Bapak yang merokok tadi bertanya kepada saya, “ada yang bisa saya bantu pak?” Saya pun terdiam cukup lama dan memandang ke arah kedua pria ini. Memutar otak saya dan keringatpun mengalir dengan deras. Jantung juga berdegup tidak karuan. Akhirnya karena badan saya kumel dan kotor saya memutuskan untuk bertingkah menjadi orang lain. “Anu, saya mau menaruh hasil panen ini. Biasanya disuruh mengantar ini ke dapur oleh Ibu Yola. Ibu Yolanya ada?” Pak Amir dengan luwes menjawab, “Bapak siapa yah? Ibu Yola sedang sibuk di dalam.” Lalu, samar-samar aku mendengar suara-suara seperti desahan tetapi juga seperti tangisan. Saya terdiam lagi, dan menjawab, “Saya suruhannya Pak Naryo suami Ibu Yola, untuk mengantarkan hasil panen ke dapur.”
Pak Amir menjawab lagi, “Begitu ya pak, Ibu Yolanya sedang tidak bisa diganggu sih pak. Tapi mungkin bapak bisa lewat belakang saja dan menaruhnya di dapur.” Saya pun berkata, “Baiklah, kalau begitu saya permisi menaruh ini ke dapur.” Ketika saya melangkah ke arah samping rumah saya mendengar suara desahan lebih jelas lagi.
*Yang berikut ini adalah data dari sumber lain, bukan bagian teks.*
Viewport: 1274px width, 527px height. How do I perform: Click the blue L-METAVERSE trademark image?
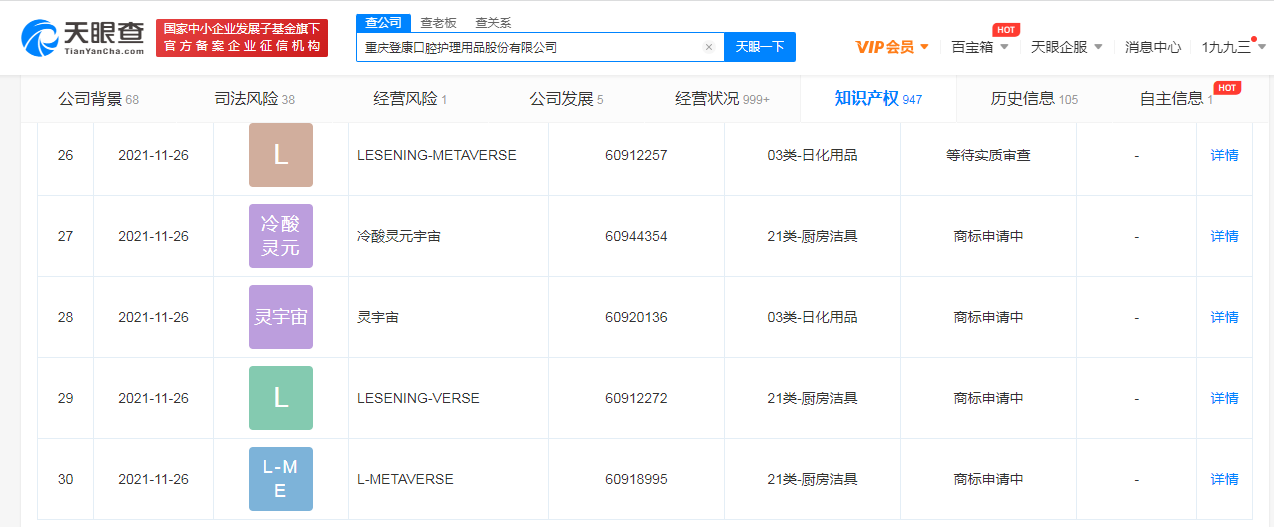[280, 479]
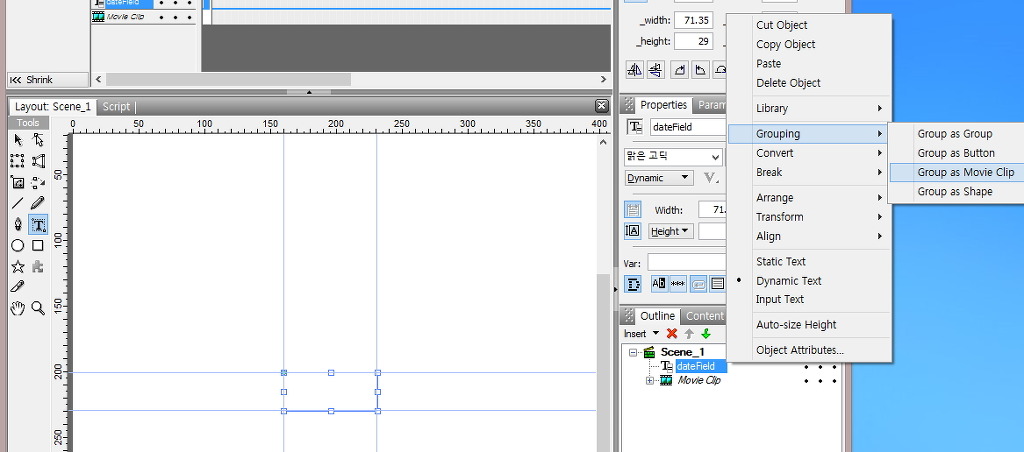Screen dimensions: 1024x452
Task: Click the Shrink timeline button
Action: tap(32, 80)
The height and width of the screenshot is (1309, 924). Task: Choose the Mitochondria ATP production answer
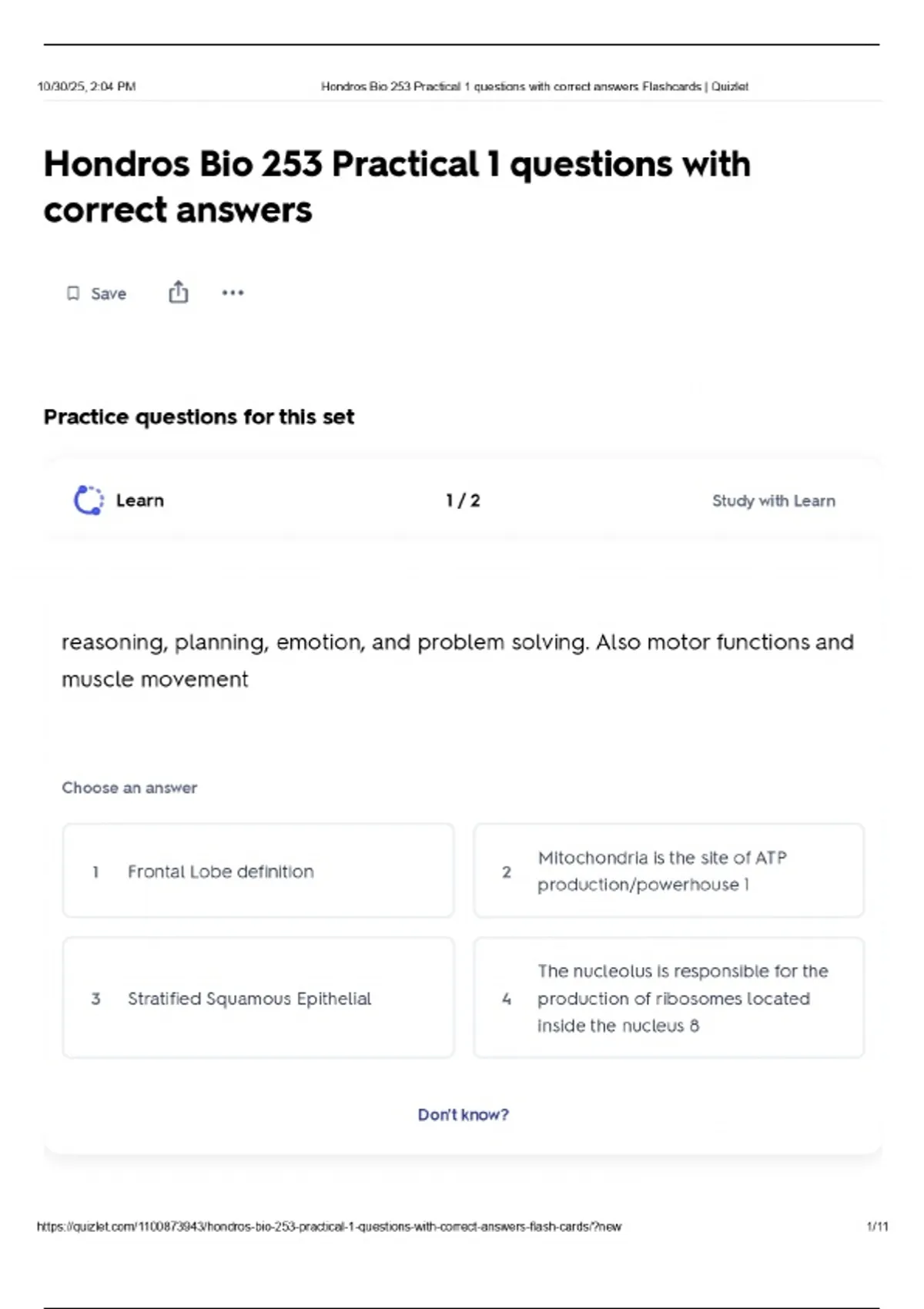tap(668, 871)
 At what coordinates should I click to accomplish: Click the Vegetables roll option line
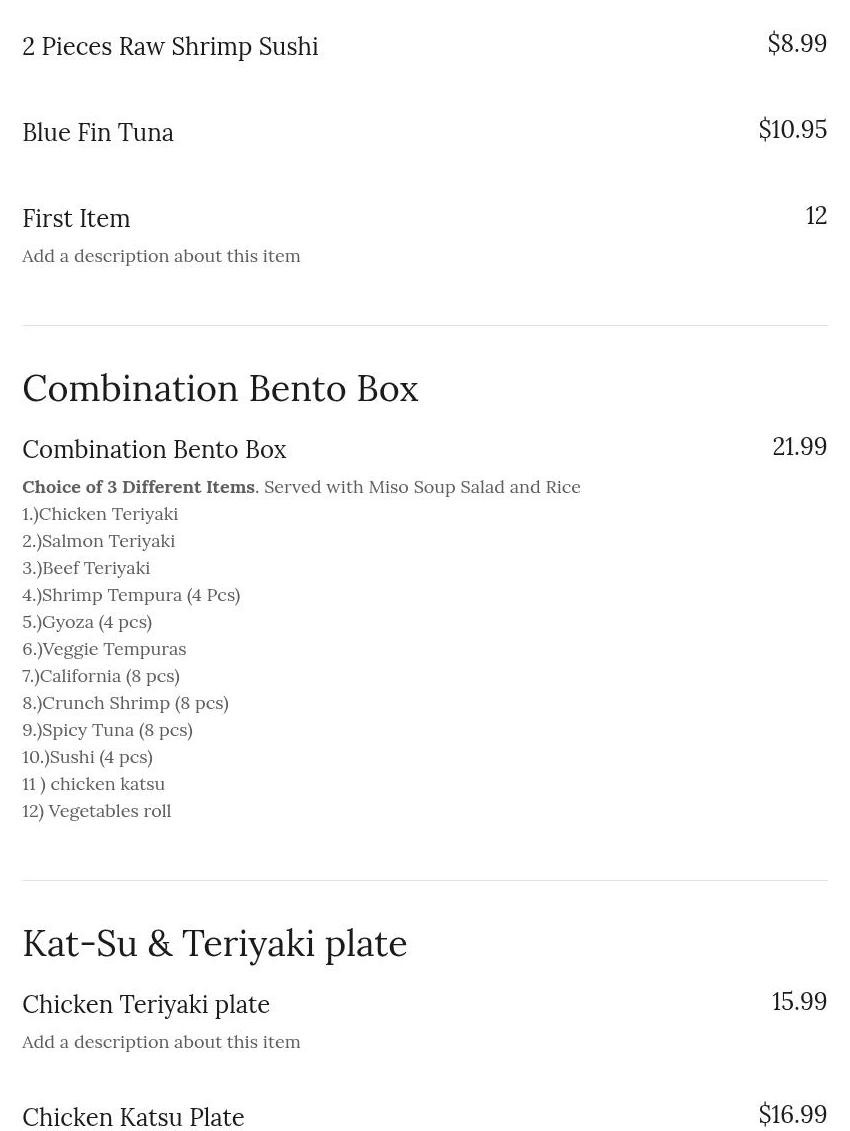coord(97,811)
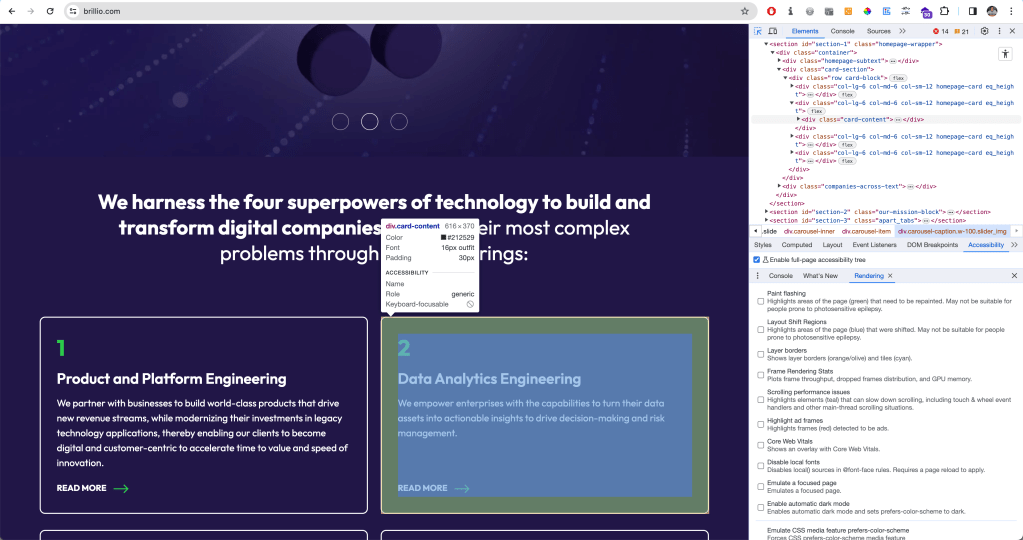Open DevTools settings gear
1023x540 pixels.
coord(984,31)
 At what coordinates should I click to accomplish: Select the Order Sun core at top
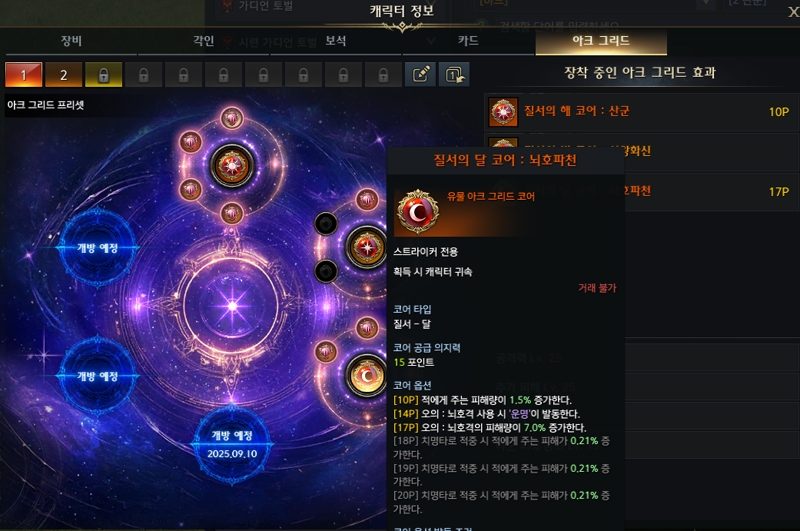(x=232, y=166)
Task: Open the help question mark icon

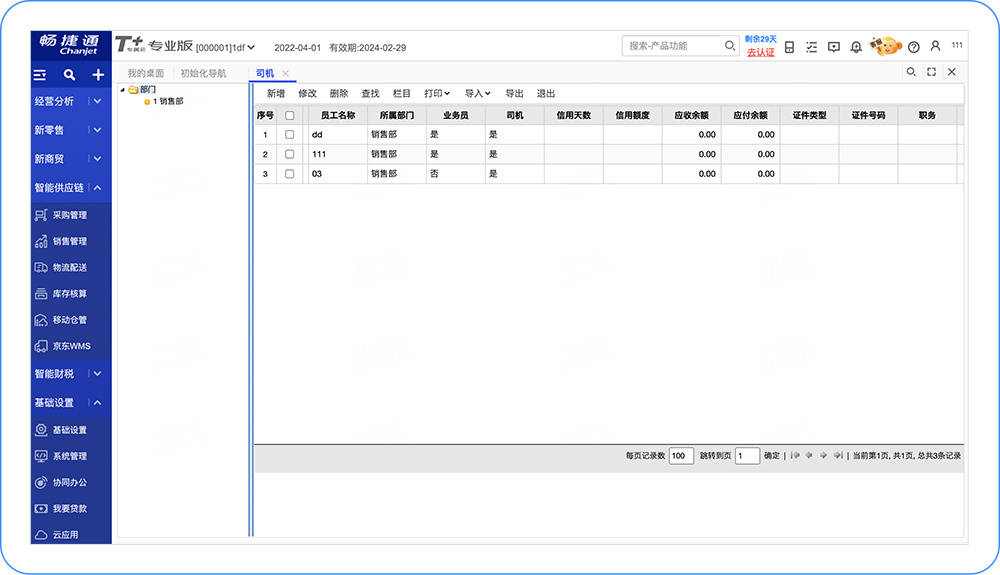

Sambil terus di kawal oleh kedua orang ini. Seketika itu saya berusaha melirik-lirik ke arah dalam rumah berharap menemukan istriku Yola. Ada sedikit kecemasan dalam hatiku tetapi entah apa itu. Sesampainya di dapur aku berhasil melirik ke dalam, aku melihat sepintas ke arah ruang tengah depan kamarku. Yola sedang telanjang bulat dengan kedua tangan terikat menjadi satu dan mata tertutup oleh kain sedang berlutut mengulum salah seorang pria berperingai galak dan kekar. Aku pun langsung meletakkan hasil panen tersebut dan ingin berusaha lari mencari pertolongan. Tetapi baru, meletakkan panen itu, kedua pria di belakang saya mencegah langkahku.
Pria yang merokok tadi berkata, “Apa yang kamu lihat? Karena kamu sudah terlanjur melihat, kami tidak bisa mengizinkan kamu pergi.” Pak Amir berusaha berprilaku baik kepadaku, “Begini pak, kami tidak bisa membiarkan bapak pergi begitu saja setelah melihat Ibu Yola seperti itu. Tetapi jika bapak mau bekerja sama dengan kami. Kami tidak akan melukai bapak.” Saya terdiam dan melotot hingga keringat dingin mendengar perkataan tersebut, “Be…bekerja sama bagaimana yah pak?” Pak Amir, menjawab lagi, “Pertama-tama suami Ibu Yola biasanya pulang jam brp yah?” Sayapun berbohong dan berkata, “Biasanya sekitar jam 6 sore pak.” Pak Amir tersenyum sambil melirik bapak di sebelahnya, dan berkata lagi, “Baik, sekarang bapak duduk dulu kita berbincang-bincang sedikit.” Sambil mempersilahkan aku duduk di bangku halaman belakang mereka berdiri di depan saya seperti ingin mengajari sesuatu. Akupun menuruti mereka untuk duduk.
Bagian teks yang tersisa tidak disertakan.